Senden ayrılalı derbeder oldum.." diyor, Binali Salman kendi yöresi Bayburt'tan derlediği bir türküde…
**
Günler mi çabuk geçiyor, bizler mi hızlı yaşıyoruz.
İlkokula başladığımızda;
"Daha dün annemizin kollarında yaşarken,
Çiçekli bahçemizin yollarında koşarken,
Şimdi okullu olduk, sınıfları doldurduk,
Sevinçliyiz hepimiz, yaşasın okulumuz
Okul bizim yuvamız, tertemiz tutmalıyız
Öğretmenler annemiz, onları çok severiz" diyorduk.
İlkokula başlamaya yaşı bellidir ülkemizde… Ki, bizim dönemimizde öyle anaokulu, ana sınıfı diye bir şey yoktu da…
İlkokula başlarken 'daha dün annemizin kollarında' diyorduk.

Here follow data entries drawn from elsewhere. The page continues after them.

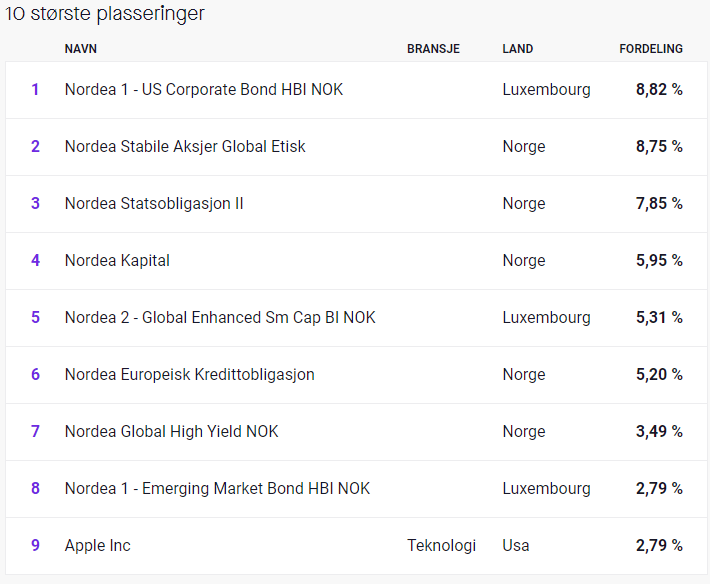Open Nordea 2 - Global Enhanced Sm Cap
The image size is (710, 584).
point(220,318)
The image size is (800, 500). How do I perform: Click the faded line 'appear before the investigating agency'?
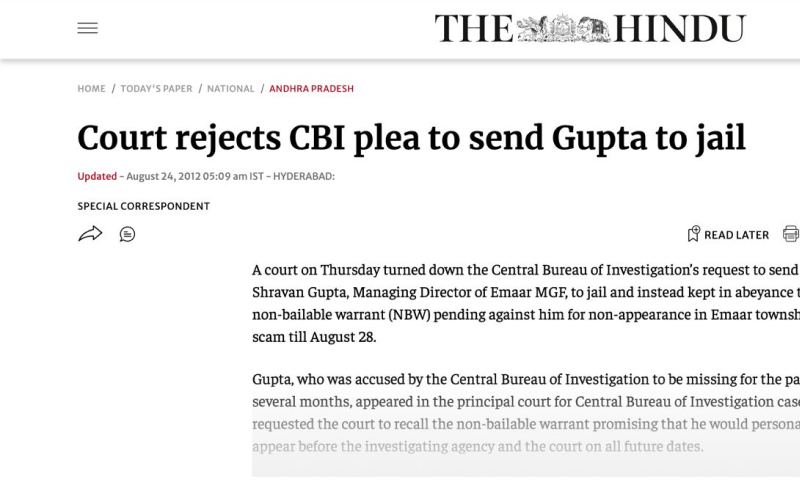(478, 446)
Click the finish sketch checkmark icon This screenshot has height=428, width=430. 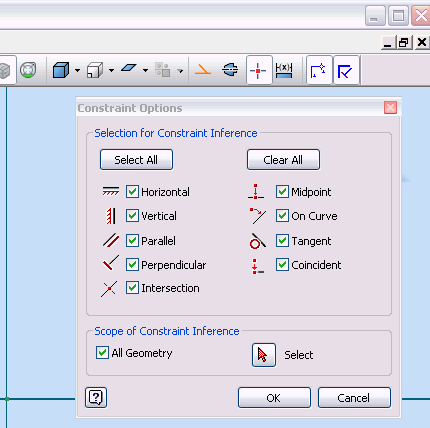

İlkokul bitti, ortaokul bitti, lise bitti, üniversiteyi de bitirdik yıllar önce..
Askerlik, evlilik…
Derken emekli de olduk, birkaç yıl önce.
Günler su gibi geçip gidiyor, durmuyor hayat yerinde…
**
İşte bugün.
Bugündür.
Ne yaşarsan bugüne dairdir heyecan.
O yüzden bugünün kıymetini bilmek gerekir.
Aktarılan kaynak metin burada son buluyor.